The opening movement sets a single line: the biblical quotation from Genesis which became the title of the cantata: "Ich lasse dich nicht, du segnest mich denn" (I will not let you go, unless you bless me). The movement has an eight-measure ritornello that opens, ends and bisects it, featuring a prominent imitative motif to the words "Ich lasse dich nicht". The two solo voices sing the theme, which was introduced by the continuo, in a canon. The movement is in six-part polyphony of the voices, flute, oboe d'amore and continuo. The counter subject is assigned to the blessing.

The second movement, "Ich halte meinen Jesum feste" (I hold my Jesus tightly), is a tenor aria accompanied by continuo and obbligato oboe d'amore, which perform a long ritornello serving much the same structural function as in the first movement. Craig Smith suggests that this is "perhaps the single most difficult tenor aria in the whole repertoire", with "wild and extremely ornate melismas". The aria, in a mellow triple metre, rests on two motifs, one with long resting notes, illustrating faith, and coloraturas standing for "mit Gewalt" ("with force").

The tenor recitative, "Mein lieber Jesu du, wenn ich Verdruß und Kummer leide, so bist du meine Freude" (My dear Jesus, when I suffer oppression and torment, then You are my joy), is "lushly" accompanied by strings. It recalls some of the motivic material from the first movement. According to Julian Mincham, "these details serve to remind the modern listener, armed with a score, of Bach's integrated approach to cantata architecture".

The fourth movement, for bass, "Ja, ja, ich halte Jesum feste, so geh ich auch zum Himmel ein" (Yes, yes, I hold Jesus tightly, therefore I will also enter into heaven), combines elements of aria and recitative. The mood, in contrast to the earlier movements, turns to joyful, even exuberant expectation. The scoring of flute, violin and continuo recalls trio sonatas by George Frideric Handel, Georg Philipp Telemann and others. The music opens with a ritornello. Structurally, the movement completes most of a da capo aria before a recitative episode interrupts the reprise of the A section. The music moves between aria and recitative twice more before a final aria section ends the movement.

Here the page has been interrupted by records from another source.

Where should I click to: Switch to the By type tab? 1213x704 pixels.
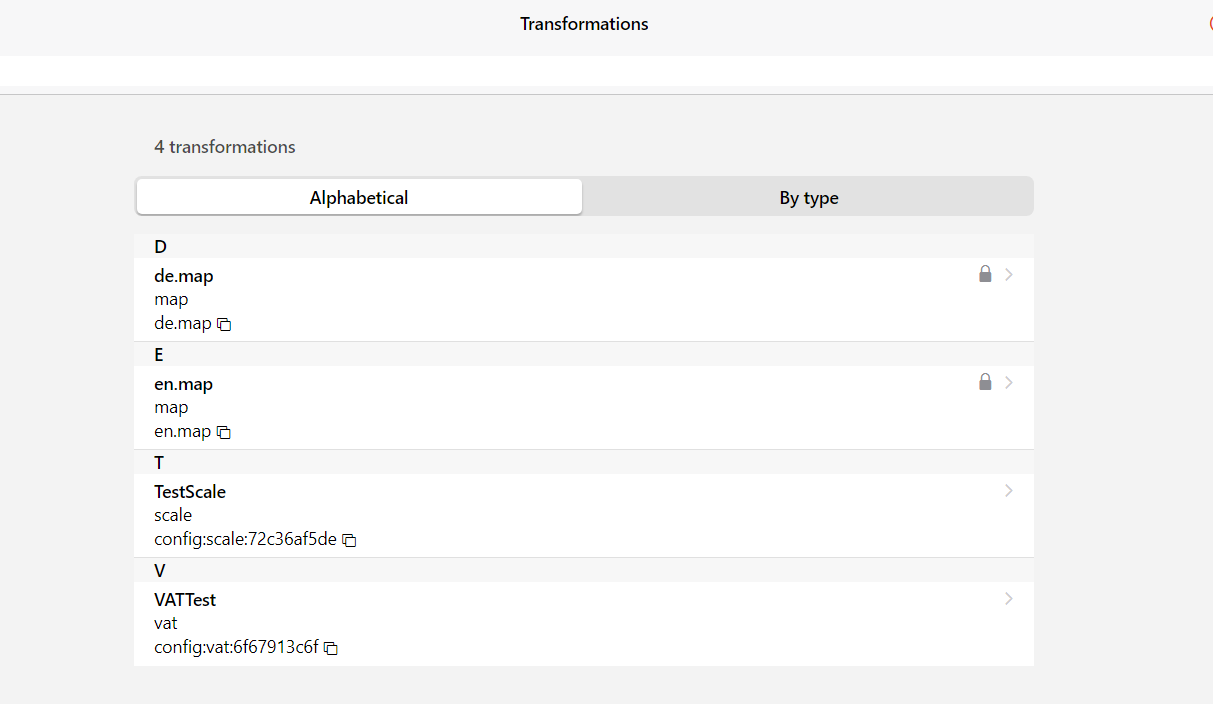click(x=808, y=197)
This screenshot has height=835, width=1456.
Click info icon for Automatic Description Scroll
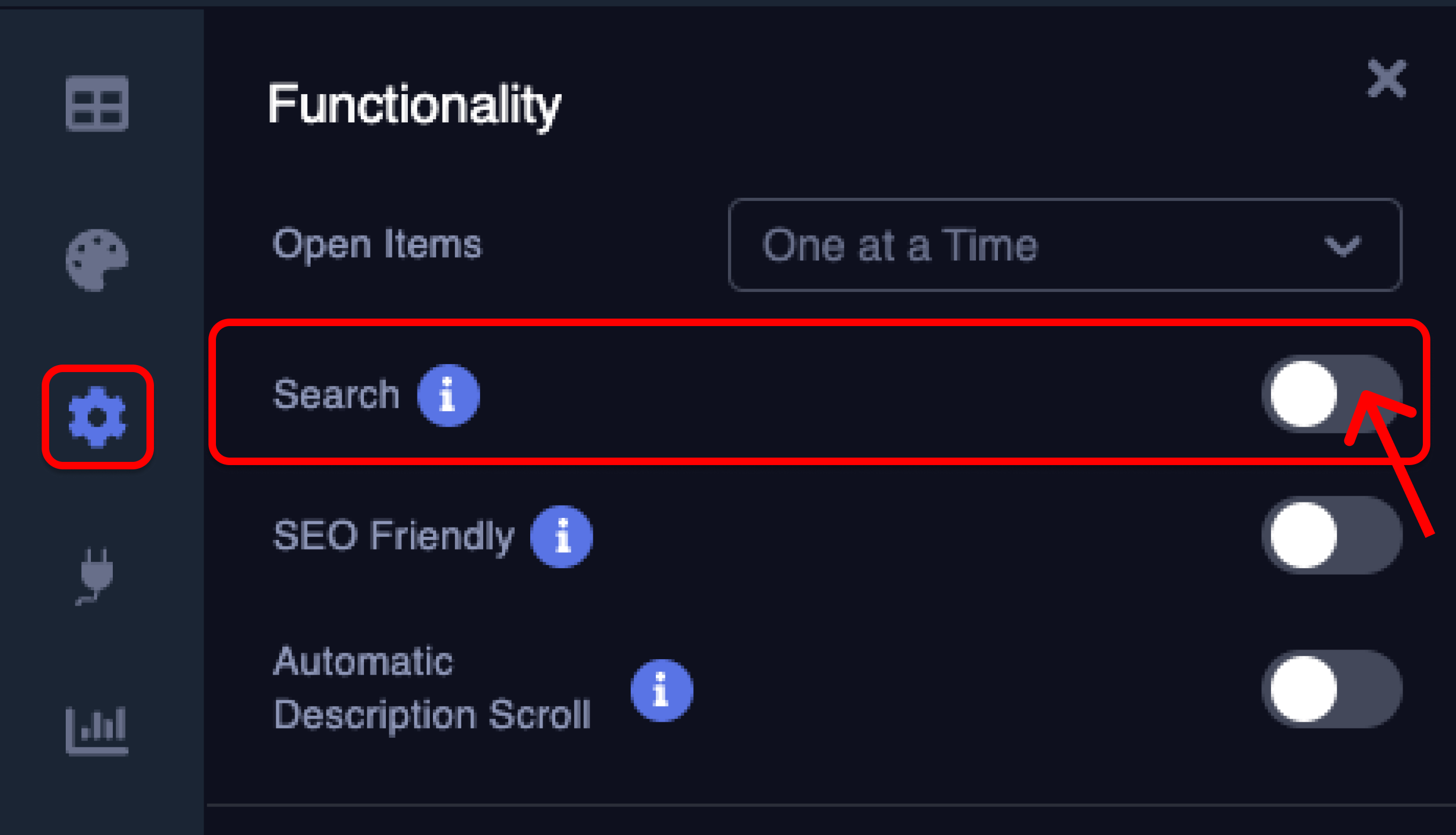662,690
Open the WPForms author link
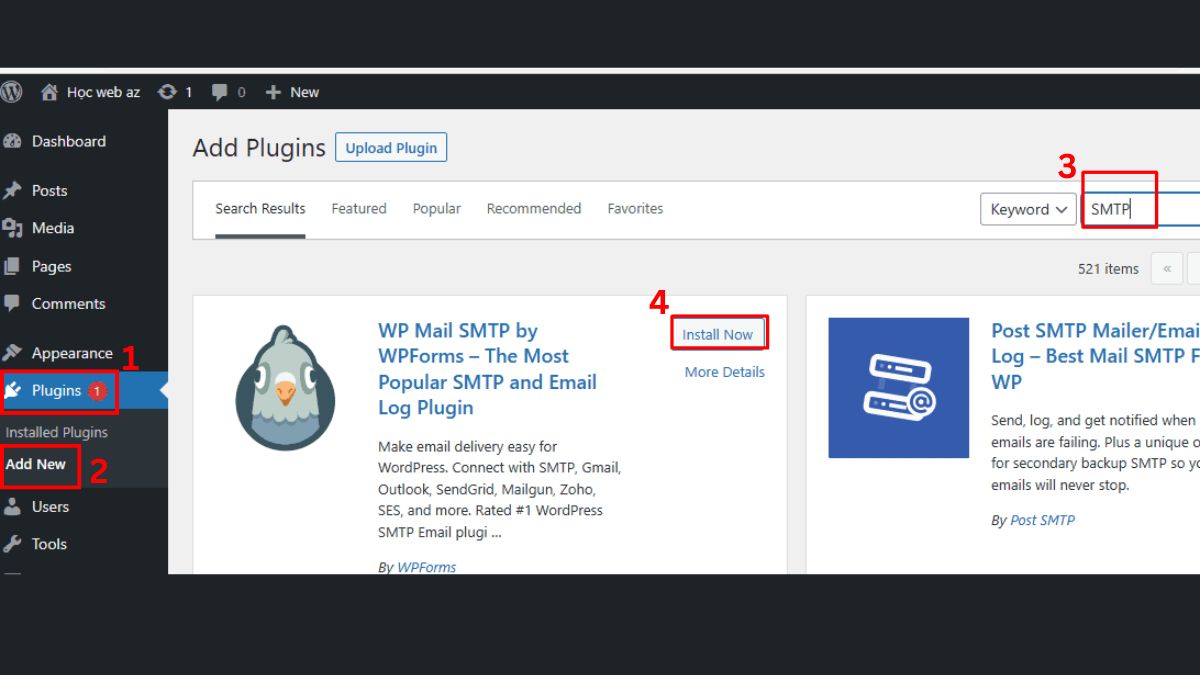The height and width of the screenshot is (675, 1200). tap(426, 567)
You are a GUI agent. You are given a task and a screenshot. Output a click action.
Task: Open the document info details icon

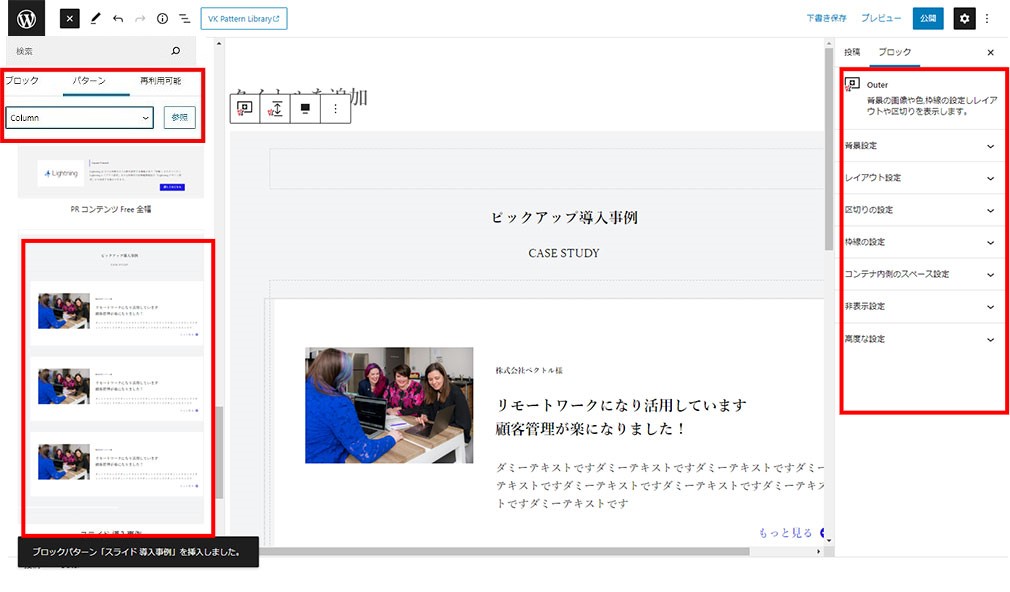tap(162, 18)
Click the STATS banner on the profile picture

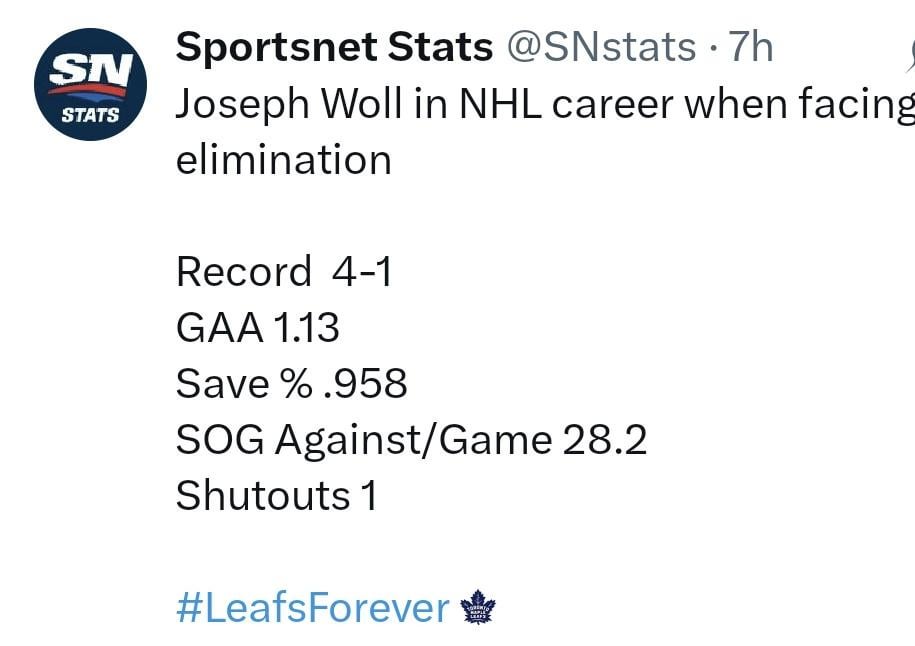pos(89,112)
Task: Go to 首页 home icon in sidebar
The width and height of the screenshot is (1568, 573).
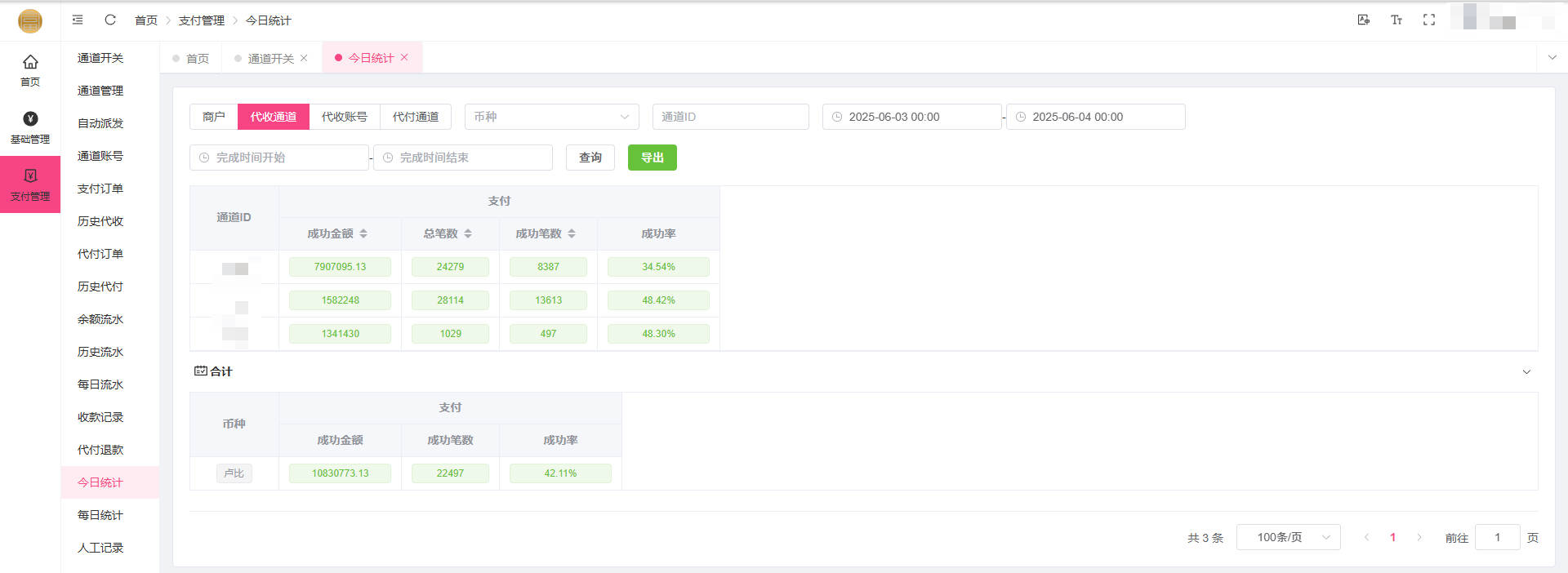Action: [30, 69]
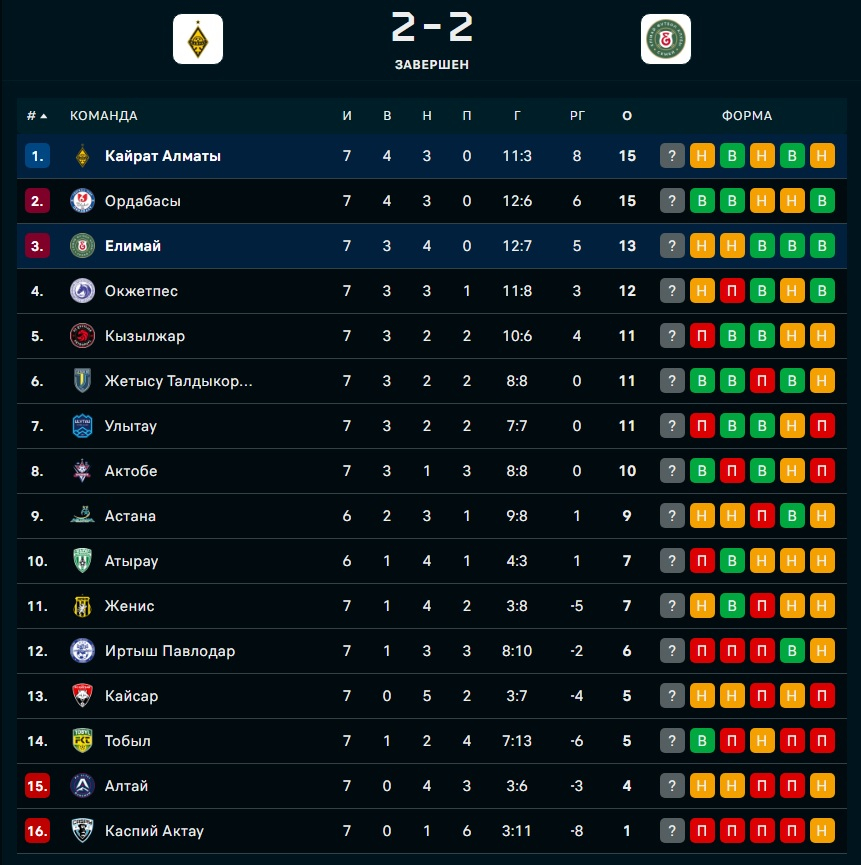The height and width of the screenshot is (865, 861).
Task: Click the Kaspiy Aktau team crest icon
Action: (x=82, y=831)

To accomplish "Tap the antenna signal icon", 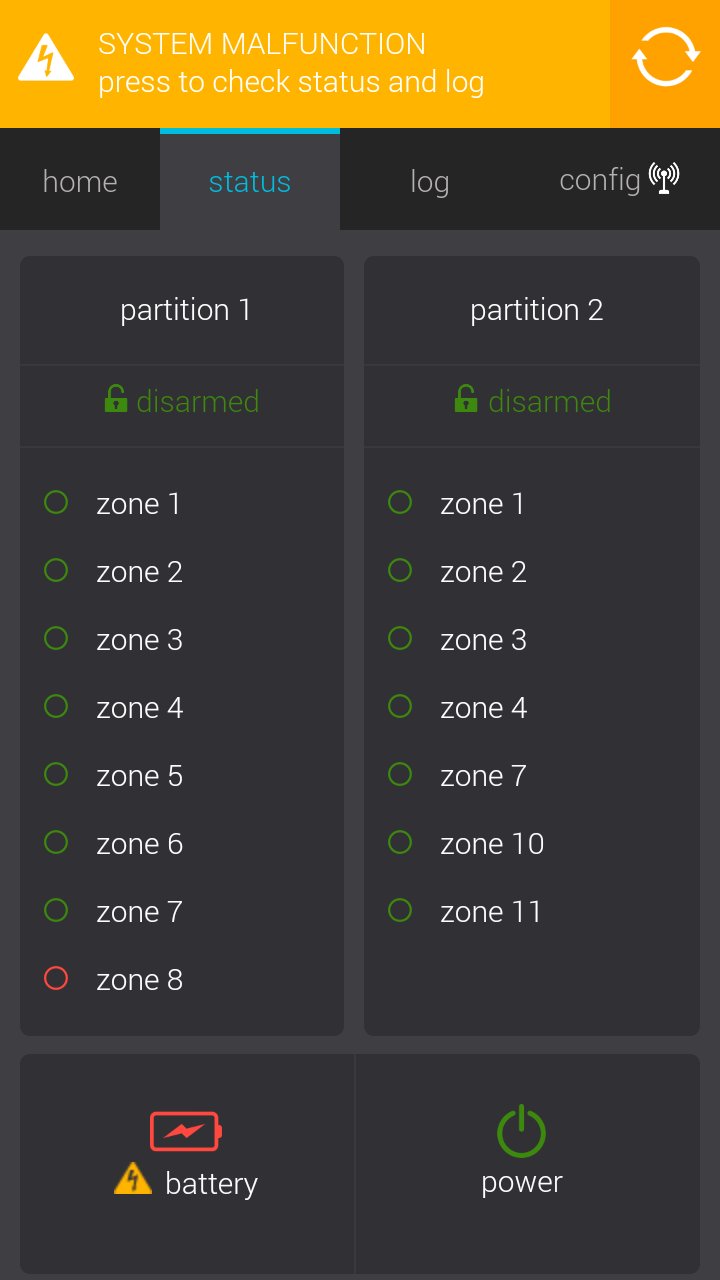I will [664, 179].
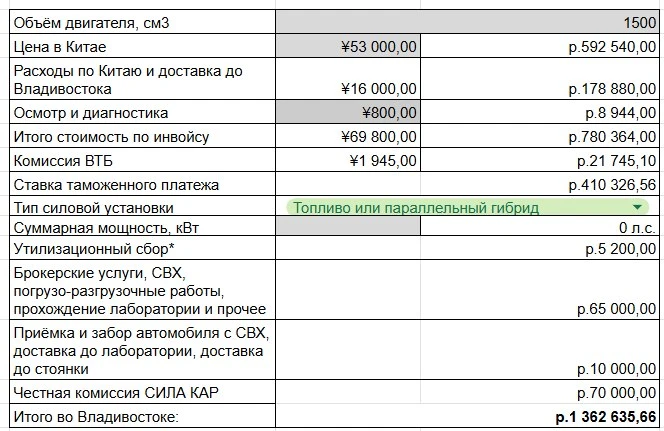Image resolution: width=664 pixels, height=431 pixels.
Task: Select the р.410 326,56 customs payment cell
Action: [x=468, y=184]
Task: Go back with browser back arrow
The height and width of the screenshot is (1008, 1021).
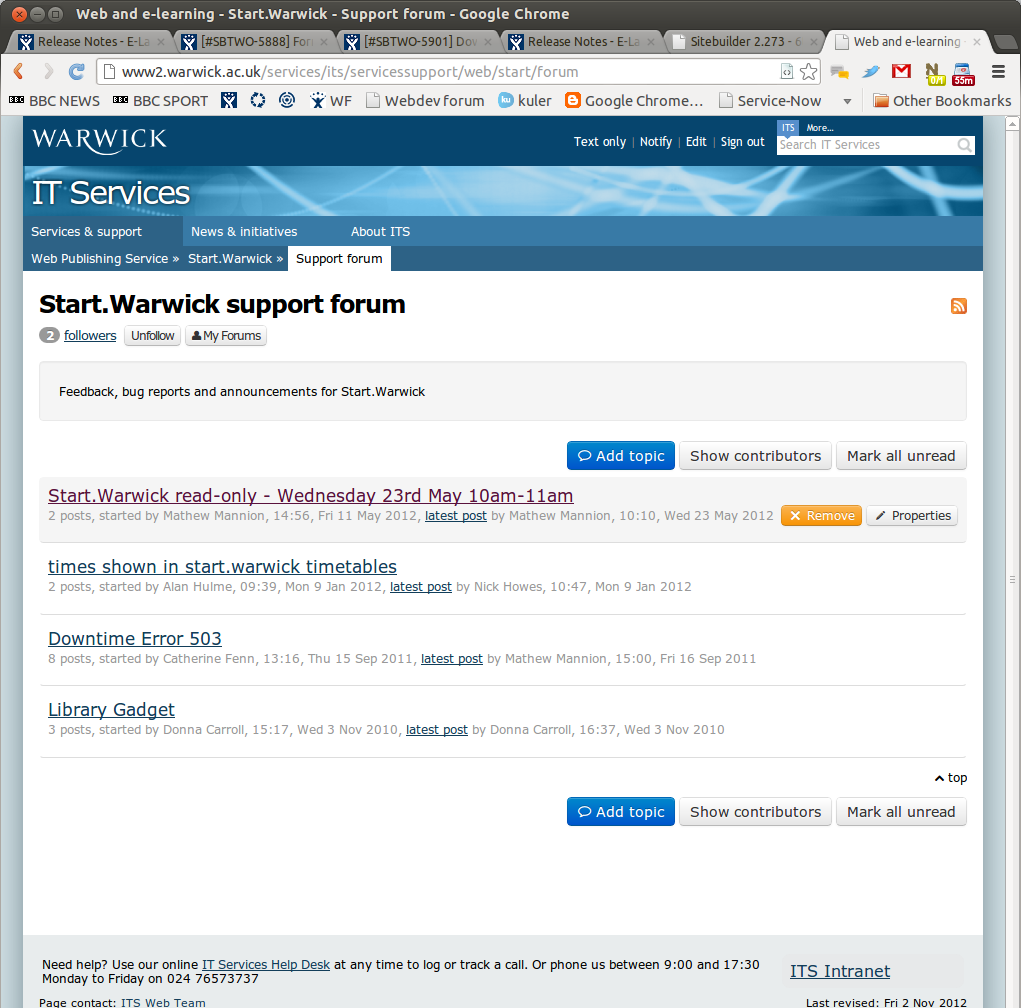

The cantata ends with a four-part setting of the chorale, "Meinen Jesum laß ich nicht, geh ihm ewig an der Seiten" (I will not let go of my Jesus, I will walk beside Him forever), with a conjunct melody and active continuo line. The last line is the same as the first, connecting to the beginning of the cantata.

== Recordings ==
Recordings of Ich lasse dich nicht, du segnest mich denn include:
- Gächinger Kantorei Stuttgart / Bach-Collegium Stuttgart, Helmuth Rilling. Die Bach Kantate. Hänssler, 1983.
- Kurt Equiluz, Max van Egmond, Leonhardt-Consort, Gustav Leonhardt, Bach cantatas (Teldec), vol. 38. 1986
- Holland Boys Choir / Netherlands Bach Collegium, Pieter Jan Leusink. Bach Edition Vol. 14. Brilliant Classics, 2001.
- Amsterdam Baroque Orchestra & Choir, Ton Koopman. J. S. Bach: Complete Cantatas Vol. 18. Antoine Marchand, 2005.
- Christoph Genz, Peter Kooy, Bach Collegium Japan, Masaaki Suzuki. J. S. Bach: Cantatas Vol. 51. BIS, 2012.
- Georg Poplutz, Stephan MacLeod, Orchester der J. S. Bach-Stiftung, Rudolf Lutz. J. S. Bach: Cantatas Vol. 51. BIS, 2019.